THE TASK =
Each line from the one with "Instruction: Click the Let me choose label" through the last line of the records must be output exactly, both ends included.

┌─ DATA RECORDS

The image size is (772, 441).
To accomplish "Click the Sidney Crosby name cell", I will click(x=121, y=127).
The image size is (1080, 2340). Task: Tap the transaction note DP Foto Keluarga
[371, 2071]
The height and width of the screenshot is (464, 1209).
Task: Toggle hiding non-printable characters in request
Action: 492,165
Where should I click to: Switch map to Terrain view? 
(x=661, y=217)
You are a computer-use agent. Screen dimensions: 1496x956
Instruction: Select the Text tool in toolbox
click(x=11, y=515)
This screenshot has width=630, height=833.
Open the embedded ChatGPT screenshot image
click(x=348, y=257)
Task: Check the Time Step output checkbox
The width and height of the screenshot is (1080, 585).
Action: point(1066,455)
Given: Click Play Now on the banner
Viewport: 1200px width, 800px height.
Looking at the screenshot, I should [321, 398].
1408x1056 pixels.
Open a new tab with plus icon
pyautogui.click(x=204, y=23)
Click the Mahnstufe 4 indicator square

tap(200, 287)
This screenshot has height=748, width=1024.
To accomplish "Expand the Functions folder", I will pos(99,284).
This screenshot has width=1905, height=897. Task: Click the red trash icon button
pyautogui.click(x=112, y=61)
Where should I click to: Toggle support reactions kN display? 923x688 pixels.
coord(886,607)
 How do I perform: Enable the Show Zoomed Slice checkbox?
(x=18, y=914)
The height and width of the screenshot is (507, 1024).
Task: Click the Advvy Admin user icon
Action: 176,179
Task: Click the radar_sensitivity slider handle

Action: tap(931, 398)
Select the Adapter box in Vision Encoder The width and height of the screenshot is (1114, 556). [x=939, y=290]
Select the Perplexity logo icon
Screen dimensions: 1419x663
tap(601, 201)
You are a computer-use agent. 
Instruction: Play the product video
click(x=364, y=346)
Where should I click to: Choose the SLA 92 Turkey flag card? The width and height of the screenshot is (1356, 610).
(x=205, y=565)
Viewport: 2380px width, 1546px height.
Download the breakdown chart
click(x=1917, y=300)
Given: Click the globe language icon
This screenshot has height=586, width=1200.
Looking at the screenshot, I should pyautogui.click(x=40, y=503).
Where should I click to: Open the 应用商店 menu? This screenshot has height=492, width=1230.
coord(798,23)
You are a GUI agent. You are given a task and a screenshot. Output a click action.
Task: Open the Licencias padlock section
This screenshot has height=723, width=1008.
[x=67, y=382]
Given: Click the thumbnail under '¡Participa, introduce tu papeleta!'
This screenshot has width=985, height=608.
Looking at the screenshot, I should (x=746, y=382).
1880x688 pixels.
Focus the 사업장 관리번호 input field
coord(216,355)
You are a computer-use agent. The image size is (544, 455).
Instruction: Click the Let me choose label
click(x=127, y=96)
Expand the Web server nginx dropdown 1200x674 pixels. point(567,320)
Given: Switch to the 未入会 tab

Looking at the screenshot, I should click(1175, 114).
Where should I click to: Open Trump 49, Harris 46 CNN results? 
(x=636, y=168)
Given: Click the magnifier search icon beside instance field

└─

ANSWER FOR THIS EXERCISE =
Instruction: Click the Let me choose label
click(x=127, y=96)
Expand the Web server nginx dropdown 1200x674 pixels. point(567,320)
Given: Switch to the 未入会 tab

Looking at the screenshot, I should click(1175, 114).
Where should I click to: Open Trump 49, Harris 46 CNN results? 
(x=636, y=168)
Given: Click the magnifier search icon beside instance field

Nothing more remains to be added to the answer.